## EXCERPT
AI companies including Anthropic and Google DeepMind agreed to a new round of commitments to ensure the safe development of the technology, a move built on a declaration announced in 2023.

Signatories of the so-called “Frontier AI Safety Commitments” count 16 technology companies from across North America, Asia and the Middle East including Meta Platforms, Mistral AI, Microsoft, OpenAI and Samsung Electronics.

The UK government stated the move is an expansion of the Bletchley agreement announced at the AI Safety Summit it hosted last year.

As part of the new agreement, the companies are expected to publish a report or “safety framework” detailing how they can examine risks of misuse of advanced AI models “by bad actors” and how they are able to measure and mitigate these threats.

The UK authorities added the companies will be taking feedbacks from “trusted actors” including their home governments as appropriate to identify these AI thresholds or safety standards, which will be published ahead of the AI Action Summit in France next year.

UK Prime Minister Rishi Sunak said the new commitments set “a precedent for global standards on AI safety that will unlock the benefits of this transformative technology”, adding it was a “world’s first” to have so many leading companies “agreeing to the same commitments on AI safety”.

Tom Lue, general counsel and head of governance at Google DeepMind stated the agreement “will help establish important best practices on frontier AI safety among leading developers”.

Earlier this year, the UK and US governments struck a deal to jointly evaluate AI safety.

## ACTIVITY LIST
1 – Reproduce the stretch of the AI safety article from "AI companies including" through "announced in 2023.".
2 – According to the AI safety article, how many technology companies count among the signatories of the Frontier AI Safety Commitments?
3 – Name every company that the AI safety article identifies as having agreed to the new commitments.
The data that comes next has no connection to the AI safety article.

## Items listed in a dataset
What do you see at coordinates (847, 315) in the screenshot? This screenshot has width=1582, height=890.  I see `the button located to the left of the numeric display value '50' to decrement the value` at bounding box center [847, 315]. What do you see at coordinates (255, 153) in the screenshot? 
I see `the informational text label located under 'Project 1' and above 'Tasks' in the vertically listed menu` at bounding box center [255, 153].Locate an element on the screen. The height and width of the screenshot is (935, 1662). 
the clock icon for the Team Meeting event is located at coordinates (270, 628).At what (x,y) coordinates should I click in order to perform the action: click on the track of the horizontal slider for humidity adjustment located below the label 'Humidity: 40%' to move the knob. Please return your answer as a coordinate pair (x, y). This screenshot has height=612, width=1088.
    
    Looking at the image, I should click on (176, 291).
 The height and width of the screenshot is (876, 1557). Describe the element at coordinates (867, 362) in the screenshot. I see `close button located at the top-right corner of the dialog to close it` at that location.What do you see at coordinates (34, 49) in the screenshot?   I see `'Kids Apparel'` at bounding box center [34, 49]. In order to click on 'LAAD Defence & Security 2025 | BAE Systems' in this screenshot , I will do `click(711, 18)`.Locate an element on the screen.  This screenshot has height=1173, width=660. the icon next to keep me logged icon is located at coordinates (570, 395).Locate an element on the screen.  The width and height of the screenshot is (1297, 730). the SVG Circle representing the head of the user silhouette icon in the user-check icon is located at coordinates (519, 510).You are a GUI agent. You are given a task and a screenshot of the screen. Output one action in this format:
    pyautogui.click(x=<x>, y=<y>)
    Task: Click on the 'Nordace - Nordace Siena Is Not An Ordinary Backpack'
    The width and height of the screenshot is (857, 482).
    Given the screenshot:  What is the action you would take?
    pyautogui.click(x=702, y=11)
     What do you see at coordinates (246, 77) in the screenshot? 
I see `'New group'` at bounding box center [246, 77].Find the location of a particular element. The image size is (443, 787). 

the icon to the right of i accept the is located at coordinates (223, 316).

## TASK RESPONSES
1 –
AI companies including Anthropic and Google DeepMind agreed to a new round of commitments to ensure the safe development of the technology, a move built on a declaration announced in 2023.

2 – 16

3 – Anthropic, Google DeepMind, Meta Platforms, Mistral AI, Microsoft, OpenAI, Samsung Electronics